* Begin Source *

CULT FICTION: Art & Comics
Written by Paul Gravett, Emma Mahony & Kim Pace
Designed by Jacob Covey
$30, £16.99

Buy from: Amazon.com, Amazon.co.uk

Cult Fiction is a catalogue supporting the Hayward Gallery touring exhibition of the same name, which explored the reciprocal relationship between comics and art and featured works where current social and political issues are aired in frank visual narratives. Cult Fiction was originated by artist and curator, Kim L. Pace, and co-curated with Hayward curator Emma Mahony.

A fully illustrated catalogue, designed by Jacob Covey, Art Director of Fantagraphics Books, featuring essays by Paul Gravett and Emma Mahony and a picture-essay by Kim L. Pace. All of the participating artists in Cult Fiction have contributed a drawn self-portrait together with their handwritten answers to questions posed by the curators.

The visual language of comics and graphic novels has influenced many contemporary artists, who have employed its conventions of pictorial narrative and unique fusion of word and image. Fine artists Adam Dant, Kerry James Marshall and Olivia Plender have published their own comics attracted by the mediums democratic format and its ability to reach and influence a wider audience than a gallery context would permit. Glen Baxter, Raymond Pettibon and David Shrigley use a combination of word and image in forms that are reminiscent of popular cartoons. The recurring themes and characters typical of comics iconography can be seen in Laylah Ali’s cast of bowling-ball headed characters, or the ragged furry felines that appear in Jon Pylypchuk’s sculptural tableaux. Liz Craft, Kerstin Kartscher and Paul McDevitt employ graphic elements from comic book imagery to create works that suggest narrative without using words.

* End Source *

■ Goal ■
Continue the text about the Cult Fiction catalogue from its last sentence. The entries have nothing to do with what is asked here.

* Begin Data *

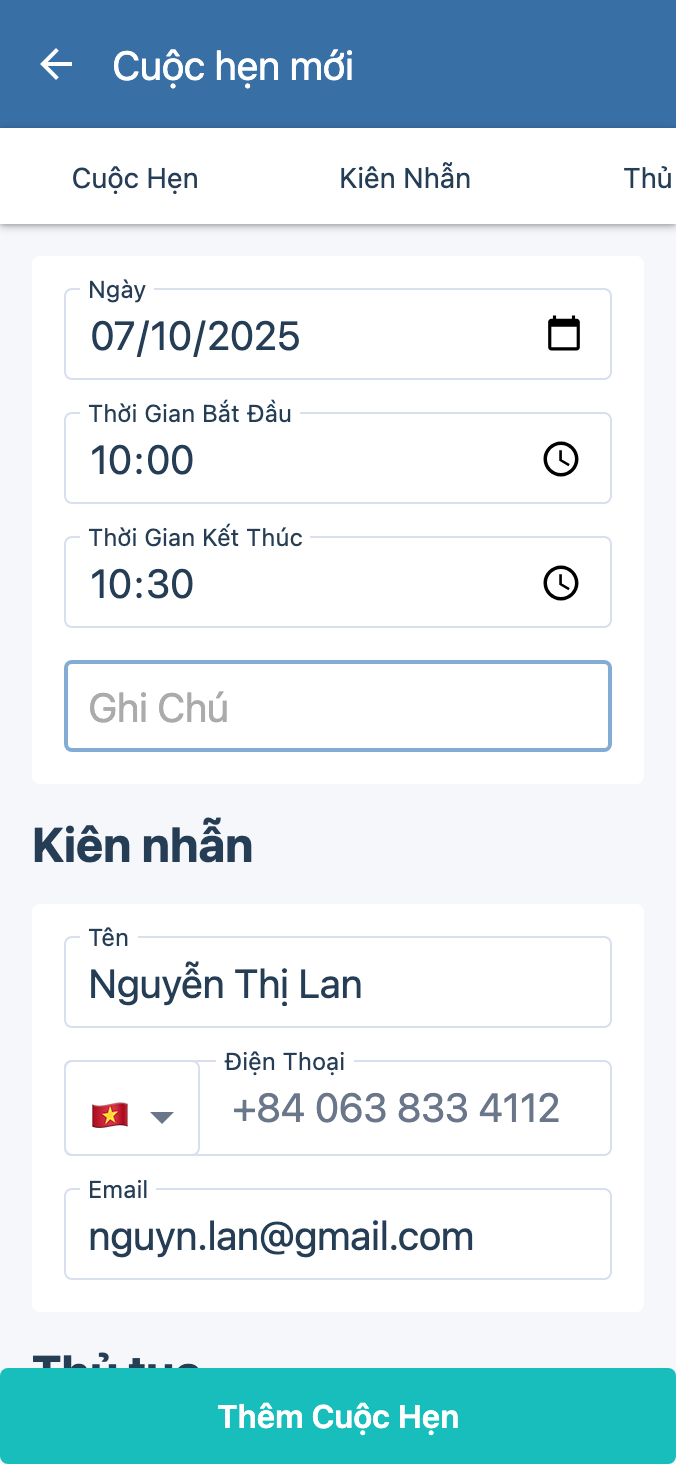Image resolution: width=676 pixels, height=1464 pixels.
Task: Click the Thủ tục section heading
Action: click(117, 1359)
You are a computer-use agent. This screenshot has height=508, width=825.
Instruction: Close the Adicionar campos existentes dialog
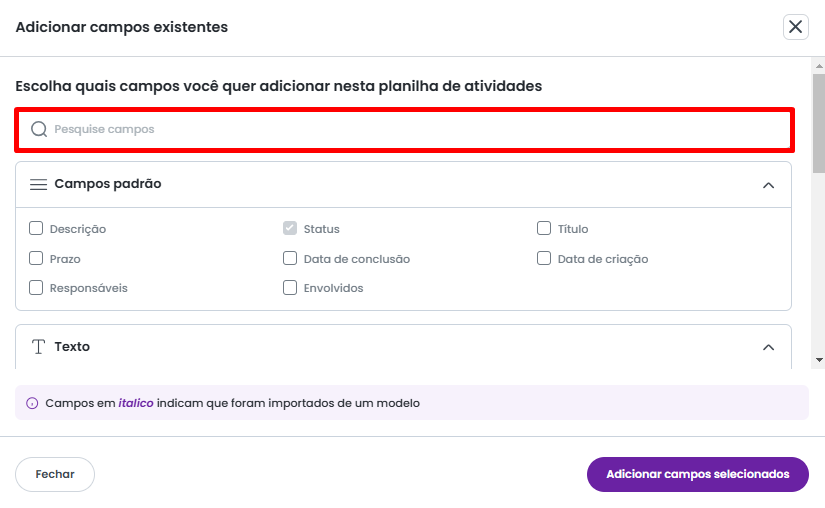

* End Data *

■ Exercise answer ■
The comics artists and graphic novelists are mainly from the generation of independent author-draughtsmen, whose subject matter tends to be offbeat and transgressive, and sometimes controversial. ‘Real life issues’, often approached in biographical or autobiographical styles, supplant moralistic tales of good and evil. Julie Doucet’s diaristic portrayals of her character in vulnerable and compromising situations exemplify the genre’s ability to communicate difficult emotional information, as do Debbie Drechsler’s candid autobiographic explorations of childhood abuse. The true realities of life within a war zone are sensitively charted in Joe Sacco’s award-winning Palestine, while everyday characters such as R Crumb’s and Harvey Pekar’s file clerk in American Splendor and Daniel Clowes’ misfit David Boring become unlikely heroes of everyday tales. Classic Literature gets a make-over for the twenty-first century in Posy Simmonds’ Gemma Bovery which is based on Flaubert’s adulterous heroine Madame Bovary, and Melinda Gebbie’s and Alan Moore’s epic Lost Girls charts the sexual awakening of three characters from children’s literature - Alice from Alice in Wonderland, Dorothy from The Wizard of Oz and Wendy from Peter Pan - as told by their older selves.

Cult Fiction Tour Dates:

4 May to 1 Jul 2007:
New Art Gallery, Walsall

14 Jul to 16 Sep 2007:
Nottingham Castle, Nottingham

27 Sep to 11 Nov 2007:
Leeds City Art Gallery, Leeds

7 Nov 2007 to 13 Jan 2008:
Aberystwyth Art Gallery, Aberystwyth

19 Jan to 8 Mar 2008:
Tullie House, Carlisle

REVIEWS

“Comics and fine art may sometimes inhabit vastly different worlds, but at least these days when they meet they have a little more to say to each other than "Ka-boom!".”
BBC Collective

“Fine artists... have even published their own comics, attracted by the medium's ability to reach and influence a wider audience than a conventional gallery show.”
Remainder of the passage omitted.